Elle y était vraiment émouvante, toute seule, avec ses longues
robes noires à falbalas qui associées à sa crinière de jais
lui donnaient l'air d'une diseuse de bonne aventure : quand
elle s'installait devant sa bécane, les toux les plus tenaces
cessaient instantanément.
Elle a choisi
de se consacrer presque uniquement désormais à la musique
de chambre avec quelques-uns de ses amis de toujours :
le violoncelliste Mischa Maïsky, les violonistes Gidon
Kremer et Itzhak Perlman, les pianistes Alexandre
Rabinovitch et Nelson Freire. Mozart, Schumann,
Beethoven, Schubert, Bartok ou Franck
sont certes toujours de la fête. Il reste que son choix ne
parvient pas tout à fait à faire oublier la pianiste à qui
l'on doit quelques-unes des interprétations les plus vibrantes.

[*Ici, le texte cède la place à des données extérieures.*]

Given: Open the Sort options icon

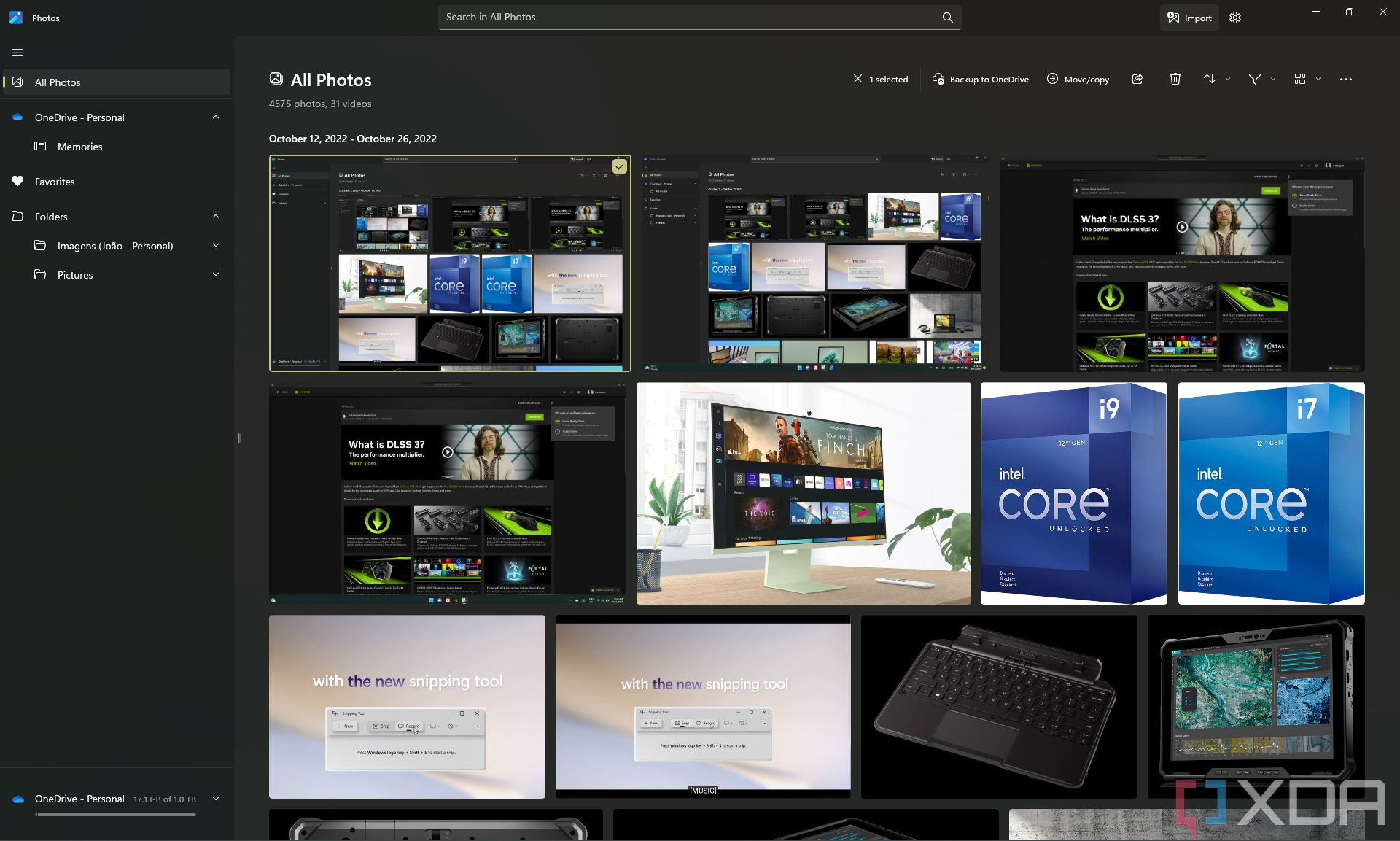Looking at the screenshot, I should (x=1210, y=79).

Je pense en particulier à celles, mémorables, qu'EMI Classics
vient de remettre sur le marché : il s'agit d'un live réalisé
en 1978 et 1979 au Concertgebow d'Amsterdam et qui offre à
l'amateur l'occasion de réentendre la grande Argentine dans
trois œuvres majeures : Fantasiestücke, op 12, de Schumann,
ainsi que Sonatine et Gaspard de la nuit, de
Ravel. Nous y retrouvons une artiste au meilleur de
sa forme dans des œuvres profondément dissemblables par leur
conception et leur inspiration : l'une extravertie et fantaisiste,
l'autre méditative et crépusculaire. Il n'empêche que Martha
Argerich, servie par une acoustique irréprochable, trouve
à y réunir avec une ferveur égale les prodigieuses richesses
d'une palette capable de restituer aussi bien la joie que
la désolation, l'espièglerie que le tragique, avec un instinct
visionnaire qui emporte d'emblée l'adhésion de l'auditeur
et fait de cette gravure un des plus forts moments de la discographie.
Un jour qu'un
journaliste demandait à Ivry Gitlis : "Qui
est Martha Argerich, pour vous ?", le célèbre violoniste
déclara : "Un des derniers piliers du monde, Jascha
Heifetz disait : "I am a survival", c'est-à-dire pas un survivant,
mais une survivance. Quelqu'un d'unique et dont la trace demeure.
Comme ces flaques de pluie après l'orage qui sont le seul
témoin de ce qui vient de se passer. Elle est elle, et les
autres ne le sont pas. Il y a eu Heifetz et les autres, Horowitz
et les autres. Aujourd'hui, il y a Martha et les autres."
Dider
Hénique
Tous
les enregistrements de Martha Argerich sont facilement trouvables
chez Deutsche Grammophon, EMI Classics et Teldec.